[MATERIAL TO PROCESS start]

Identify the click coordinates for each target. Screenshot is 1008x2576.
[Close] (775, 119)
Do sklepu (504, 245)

[MATERIAL TO PROCESS end]
[MATERIAL TO PROCESS start]

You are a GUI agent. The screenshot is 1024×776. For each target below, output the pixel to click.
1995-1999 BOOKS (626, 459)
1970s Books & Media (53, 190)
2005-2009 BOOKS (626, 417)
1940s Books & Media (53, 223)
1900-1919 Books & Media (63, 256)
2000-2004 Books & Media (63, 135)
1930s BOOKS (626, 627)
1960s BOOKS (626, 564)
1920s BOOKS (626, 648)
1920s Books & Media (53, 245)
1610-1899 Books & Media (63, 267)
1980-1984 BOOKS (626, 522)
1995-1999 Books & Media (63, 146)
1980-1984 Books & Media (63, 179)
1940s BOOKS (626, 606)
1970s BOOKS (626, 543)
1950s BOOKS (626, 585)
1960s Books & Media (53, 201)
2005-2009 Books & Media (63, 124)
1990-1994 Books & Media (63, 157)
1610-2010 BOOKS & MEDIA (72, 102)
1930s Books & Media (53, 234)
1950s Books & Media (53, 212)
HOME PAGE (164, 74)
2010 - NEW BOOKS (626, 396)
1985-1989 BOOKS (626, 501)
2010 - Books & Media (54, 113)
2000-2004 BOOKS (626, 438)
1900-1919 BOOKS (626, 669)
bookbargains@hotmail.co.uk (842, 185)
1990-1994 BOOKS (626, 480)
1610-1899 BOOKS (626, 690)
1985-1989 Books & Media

[MATERIAL TO PROCESS end]
[MATERIAL TO PROCESS start]

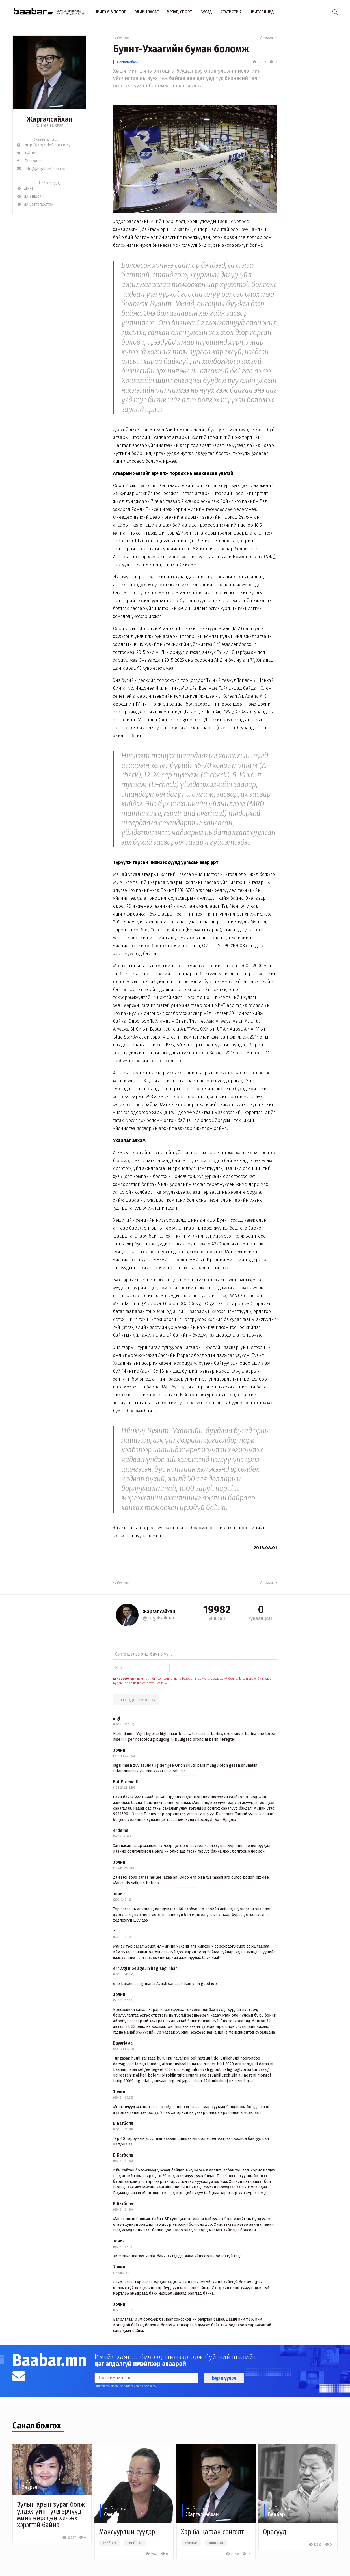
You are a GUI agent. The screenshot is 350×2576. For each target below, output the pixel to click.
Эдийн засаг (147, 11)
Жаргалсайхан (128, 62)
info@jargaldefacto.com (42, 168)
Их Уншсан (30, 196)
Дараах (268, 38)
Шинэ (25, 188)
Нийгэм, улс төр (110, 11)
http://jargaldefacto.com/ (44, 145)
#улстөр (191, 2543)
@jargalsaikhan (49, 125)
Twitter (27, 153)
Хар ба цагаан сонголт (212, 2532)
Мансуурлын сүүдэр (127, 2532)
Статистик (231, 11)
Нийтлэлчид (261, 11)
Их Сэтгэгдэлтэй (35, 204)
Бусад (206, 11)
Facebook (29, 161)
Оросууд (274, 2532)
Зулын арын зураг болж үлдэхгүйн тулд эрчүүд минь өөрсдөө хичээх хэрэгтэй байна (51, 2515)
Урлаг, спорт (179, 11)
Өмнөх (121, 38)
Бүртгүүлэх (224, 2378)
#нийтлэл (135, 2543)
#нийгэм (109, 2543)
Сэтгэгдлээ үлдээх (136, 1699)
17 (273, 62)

[MATERIAL TO PROCESS end]

WHAT YOU NEED TO DO:
Rescale the items beginning at the line that has "HOME PAGE (164, 74)" and stopping after the line that has "1610-1899 BOOKS (626, 690)". Rewrite only those lines in full, with each one's click coordinates multiplied by 1.75 and rounded to whole numbers, halves rounded up.

SOLUTION:
HOME PAGE (287, 130)
2010 - NEW BOOKS (1096, 693)
1985-1989 BOOKS (1096, 877)
2010 - Books & Media (95, 198)
2000-2004 BOOKS (1096, 767)
1900-1919 BOOKS (1096, 1171)
bookbargains@hotmail.co.uk (1474, 324)
1990-1994 BOOKS (1096, 840)
1610-1899 BOOKS (1096, 1208)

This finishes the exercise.